Parsing, manipulating XML is such wide subject. There is a more then
one bookshelf full with books about it. Doing it with Ruby is not an
exception.
Beside these two libraries mentioned there is also an Hpricot (http://
code.whytheluckystiff.net/hpricot/) and you should try it to.
When dealing with XML you should consider the following questions:
Who and on what OS the code will be running?
How big the XML document is?
Is the speed a decisive parameter?
What’s the magnitude of manipulation required?
Answers to these questions could help you pick the optimum library but
you should be familiar with all of them.
Do a research, play a little and pick the more appealing to you.
···
On Jul 19, 10:42 pm, Cédric H. <cedric.hernalste...@gmail.com> wrote:
Hi guys,
I'm looking for some information about the xml libraries available in
Ruby.
I've read a few blog post about the pro's and con's of REXML and
Libxml but I still have some questions :
- as I understand it REXML is part of ruby standard library and so is
included in ruby distribution ?
- libxml is a wrapper for gnome libxml and must be installed and
compiled with gem ?
- is libxml really a full validating and compliant parser ?
- how do you use xslt in Ruby ? do you usehttp://raa.ruby-lang.org/project/ruby-xslt/
orhttp://rubyforge.org/projects/libxsl/(if I'm right the second one
is part of libxml ? )
As you see I'm lost and I would really appreciate your help or some
comprehensive post about xml processing in ruby .

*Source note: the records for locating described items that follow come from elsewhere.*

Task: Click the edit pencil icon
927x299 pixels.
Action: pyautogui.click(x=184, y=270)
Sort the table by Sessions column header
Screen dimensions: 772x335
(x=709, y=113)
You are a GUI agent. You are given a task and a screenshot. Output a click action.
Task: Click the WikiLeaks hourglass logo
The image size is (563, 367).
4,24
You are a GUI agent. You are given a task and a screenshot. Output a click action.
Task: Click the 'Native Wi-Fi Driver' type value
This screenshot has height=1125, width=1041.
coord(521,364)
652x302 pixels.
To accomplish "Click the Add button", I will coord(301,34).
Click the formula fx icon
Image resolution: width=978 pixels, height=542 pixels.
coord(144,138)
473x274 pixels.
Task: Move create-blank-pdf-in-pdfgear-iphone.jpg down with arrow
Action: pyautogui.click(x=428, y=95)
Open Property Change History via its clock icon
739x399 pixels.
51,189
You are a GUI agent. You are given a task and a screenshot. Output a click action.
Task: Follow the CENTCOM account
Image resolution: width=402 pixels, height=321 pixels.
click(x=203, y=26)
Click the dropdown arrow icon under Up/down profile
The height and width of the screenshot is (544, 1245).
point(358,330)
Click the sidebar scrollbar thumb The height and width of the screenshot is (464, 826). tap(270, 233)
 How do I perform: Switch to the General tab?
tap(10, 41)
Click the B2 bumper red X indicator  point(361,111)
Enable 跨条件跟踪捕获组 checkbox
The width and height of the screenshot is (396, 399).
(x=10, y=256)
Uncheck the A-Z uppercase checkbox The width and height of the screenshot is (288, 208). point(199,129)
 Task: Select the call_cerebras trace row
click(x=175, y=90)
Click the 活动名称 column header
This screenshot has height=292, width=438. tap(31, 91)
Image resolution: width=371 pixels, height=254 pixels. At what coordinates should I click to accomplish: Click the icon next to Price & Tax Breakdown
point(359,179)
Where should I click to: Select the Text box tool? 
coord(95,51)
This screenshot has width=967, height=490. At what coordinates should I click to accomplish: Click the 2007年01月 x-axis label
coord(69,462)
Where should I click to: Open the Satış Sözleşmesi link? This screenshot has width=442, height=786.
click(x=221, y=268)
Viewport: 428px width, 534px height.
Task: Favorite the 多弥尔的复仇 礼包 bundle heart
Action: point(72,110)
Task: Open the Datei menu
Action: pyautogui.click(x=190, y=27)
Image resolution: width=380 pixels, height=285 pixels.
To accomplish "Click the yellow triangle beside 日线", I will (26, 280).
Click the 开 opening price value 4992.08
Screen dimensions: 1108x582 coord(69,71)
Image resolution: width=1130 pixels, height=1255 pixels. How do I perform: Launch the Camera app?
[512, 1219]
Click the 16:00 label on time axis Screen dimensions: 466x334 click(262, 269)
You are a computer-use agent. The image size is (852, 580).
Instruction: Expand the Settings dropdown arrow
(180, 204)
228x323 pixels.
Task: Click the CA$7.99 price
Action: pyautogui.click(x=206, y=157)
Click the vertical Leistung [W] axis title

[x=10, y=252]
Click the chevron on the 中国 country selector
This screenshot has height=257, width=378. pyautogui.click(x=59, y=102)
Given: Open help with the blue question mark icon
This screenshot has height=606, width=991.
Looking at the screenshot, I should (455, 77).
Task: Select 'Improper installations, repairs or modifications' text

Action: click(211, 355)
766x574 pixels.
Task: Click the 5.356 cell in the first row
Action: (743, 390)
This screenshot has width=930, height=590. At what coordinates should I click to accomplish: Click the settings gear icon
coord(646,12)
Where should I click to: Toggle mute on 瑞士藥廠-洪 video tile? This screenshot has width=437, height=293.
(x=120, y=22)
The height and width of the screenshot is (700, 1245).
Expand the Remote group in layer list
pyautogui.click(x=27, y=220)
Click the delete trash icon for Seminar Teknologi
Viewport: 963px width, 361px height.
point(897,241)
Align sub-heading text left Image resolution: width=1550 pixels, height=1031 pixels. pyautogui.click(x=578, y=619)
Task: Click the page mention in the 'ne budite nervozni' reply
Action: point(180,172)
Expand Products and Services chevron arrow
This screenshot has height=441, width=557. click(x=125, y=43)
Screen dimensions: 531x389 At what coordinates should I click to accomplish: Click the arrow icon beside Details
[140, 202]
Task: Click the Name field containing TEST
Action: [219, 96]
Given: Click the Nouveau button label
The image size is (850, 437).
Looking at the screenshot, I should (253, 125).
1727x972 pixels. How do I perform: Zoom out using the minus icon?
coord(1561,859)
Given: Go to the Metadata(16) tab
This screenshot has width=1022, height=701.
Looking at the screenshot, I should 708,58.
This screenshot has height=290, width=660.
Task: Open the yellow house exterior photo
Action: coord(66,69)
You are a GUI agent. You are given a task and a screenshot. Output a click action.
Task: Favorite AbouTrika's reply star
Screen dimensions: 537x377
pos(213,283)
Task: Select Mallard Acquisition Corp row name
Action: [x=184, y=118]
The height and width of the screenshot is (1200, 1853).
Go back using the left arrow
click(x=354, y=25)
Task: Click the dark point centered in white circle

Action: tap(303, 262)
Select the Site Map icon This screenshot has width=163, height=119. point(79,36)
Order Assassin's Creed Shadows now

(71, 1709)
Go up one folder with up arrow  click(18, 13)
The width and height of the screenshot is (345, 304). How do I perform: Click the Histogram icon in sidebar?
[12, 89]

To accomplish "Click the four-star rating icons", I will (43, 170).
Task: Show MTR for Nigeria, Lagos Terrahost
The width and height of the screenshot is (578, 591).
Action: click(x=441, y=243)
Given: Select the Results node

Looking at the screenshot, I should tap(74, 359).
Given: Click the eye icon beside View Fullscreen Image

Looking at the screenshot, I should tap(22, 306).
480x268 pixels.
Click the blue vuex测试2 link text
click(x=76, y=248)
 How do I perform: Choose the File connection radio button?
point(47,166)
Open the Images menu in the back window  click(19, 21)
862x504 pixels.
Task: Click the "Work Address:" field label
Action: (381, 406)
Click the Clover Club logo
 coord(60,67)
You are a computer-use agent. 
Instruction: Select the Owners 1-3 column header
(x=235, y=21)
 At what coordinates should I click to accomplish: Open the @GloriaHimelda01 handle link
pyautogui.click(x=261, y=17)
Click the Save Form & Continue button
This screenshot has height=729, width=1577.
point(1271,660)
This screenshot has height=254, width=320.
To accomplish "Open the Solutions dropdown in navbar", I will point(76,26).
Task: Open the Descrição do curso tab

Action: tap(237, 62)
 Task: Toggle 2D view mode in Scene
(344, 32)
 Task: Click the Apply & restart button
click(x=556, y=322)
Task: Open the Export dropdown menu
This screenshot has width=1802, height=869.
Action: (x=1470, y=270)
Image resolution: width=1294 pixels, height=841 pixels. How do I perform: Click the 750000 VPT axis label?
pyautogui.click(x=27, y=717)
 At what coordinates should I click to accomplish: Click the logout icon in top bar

I'm looking for some information about the xml libraries available in
Ruby.
I've read a few blog post about the pro's and con's of REXML and
Libxml but I still have some questions :
- as I understand it REXML is part of ruby standard library and so is
included in ruby distribution ?
Yes. It's also widely acknowledged as very slow. The RE stands for Regular Expressions, which are only fast when used carefully. Basing an entire parser on them tends to abuse them.
This blog show how to spot-check compliance issues in the three leading Ruby XML parsers:
- libxml is a wrapper for gnome libxml and must be installed and
compiled with gem ?
Ordinarily, that process would be mostly harmless. You may already have libxml2-dev, if you have a GNU platform such as Ubuntu or CygWin.
However, the current libxml-ruby has a nasty bug. First, it sprays lots of
No definition for ruby_xml_parser_context_options_get
into the console. Then it refuses to install the libxml_so.so file that it just created. I don't know this bug's status, but because my assert_xpath works best with libxml, I must overcome it whenever we build a new workstation at work! Sometimes I must manually copy its executables into Ruby's paths...
(Our production code does not use libxml - only the test code.)
I just tried to install while writing this post, and 0.8.1 might have worked on Ubuntu.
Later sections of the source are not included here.